Most people skip this, then complain that the output is bad.

But if you do not think ten steps ahead of what you are asking the model to do, the model will happily think zero steps ahead for you.


Agents work best when they have small jobs

The most interesting thing happening right now is not "one AI writes all your code." It is orchestration.

Tools like OpenCode, Claude Code, Codex, and similar harnesses make it possible to treat agents like scoped workers. One agent can inspect the codebase. Another can write a plan. Another can implement one piece. Another can review the diff. Another can run tests and explain failures.

That sounds fancy, but the underlying idea is simple: do not give one agent a giant ambiguous job. Give several agents small, legible jobs.

Small agents are easier to trust because you can tell what they are doing. If an agent is only responsible for reviewing a pull request, you know how to evaluate its work. If an agent is only responsible for writing tests for one module, you can inspect whether the tests are meaningful. If an agent is only responsible for summarizing a code path, you can compare its explanation to the files.

Scope creates accountability.

This is also why visible reasoning and tool calls matter. In most modern harnesses, you can see what the agent is reading, what commands it is running, what files it is editing, and what MCP tools it is calling. That visibility is not a small detail. It is the difference between "the AI did something weird" and "I can audit the chain of decisions that produced this change."

When people say they do not trust AI, I get it. You should not blindly trust it. But you also should not blindly trust a human contractor, a Stack Overflow answer, or a dependency you installed five minutes ago. You create trust through scope, review, tests, logs, and repeatable process.

AI does not remove that discipline. It makes the discipline more important.


This is probably the most open this era will ever be

Another thing people miss: right now, the ecosystem is unusually open.

There are hosted models, local models, open source harnesses, CLI tools, editor integrations, MCP servers, and agent frameworks all evolving at once. Nobody has fully locked the workflow down yet. You can mix and match tools. You can run agents in your terminal. You can inspect their output. You can wire them into your own systems. You can build weird little workflows that would have sounded impossible a few years ago.

That may not last forever.

Eventually, parts of this will consolidate. Platforms will get more polished, more expensive, and more closed. But at this moment, there is a strange window where the tools are powerful enough to be useful and still open enough to be shaped by individuals.

That is rare.

And local models are going to make it even stranger. The idea that you will be able to run useful coding agents on your own machine, for free or close to free, is not science fiction anymore. Even if the models stopped improving tomorrow, the current level of capability is already enough to change how people build things.

Not because AI can do everything.

Because it can do a lot, if you know how to drive it.


The future belongs to people who can ask better questions

I do not think people need to be afraid of AI in the abstract.
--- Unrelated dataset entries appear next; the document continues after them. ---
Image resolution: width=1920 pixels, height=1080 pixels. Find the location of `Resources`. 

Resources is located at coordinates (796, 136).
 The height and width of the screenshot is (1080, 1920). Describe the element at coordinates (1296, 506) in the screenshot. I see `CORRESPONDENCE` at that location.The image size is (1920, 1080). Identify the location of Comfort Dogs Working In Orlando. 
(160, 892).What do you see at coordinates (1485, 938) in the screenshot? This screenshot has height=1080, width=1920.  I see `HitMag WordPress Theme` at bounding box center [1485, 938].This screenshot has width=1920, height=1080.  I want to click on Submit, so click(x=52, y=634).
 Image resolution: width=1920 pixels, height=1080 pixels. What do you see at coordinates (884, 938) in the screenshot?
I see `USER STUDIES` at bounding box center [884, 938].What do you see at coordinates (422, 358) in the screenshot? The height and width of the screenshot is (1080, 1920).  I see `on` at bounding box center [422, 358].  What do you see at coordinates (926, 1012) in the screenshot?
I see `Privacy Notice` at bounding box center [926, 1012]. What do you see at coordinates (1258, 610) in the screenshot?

They need to become more literate with it.

That does not mean believing every demo. It does not mean replacing your judgment with whatever the model says. It definitely does not mean letting an agent rewrite half your codebase while you look away.

It means learning the new interface.

Ask for plans before code. Break large tasks into small ones. Make the model state assumptions. Force it to write tests. Read the tool calls. Review the diff. Keep architecture in your own head. Use agents like workers, not prophets.

The people who get the most out of AI will not be the people who worship it. They will be the people who can direct it.

That is the part that makes me optimistic. AI does not make thinking obsolete. It makes thinking more valuable. The clearer you are, the more leverage you get. The sloppier you are, the faster you can create a mess.

So no, AI is not something to panic about.

But it is something to learn.

Because if you can plan well, ask good questions, and keep your standards high, these tools are not replacing you. They are multiplying you.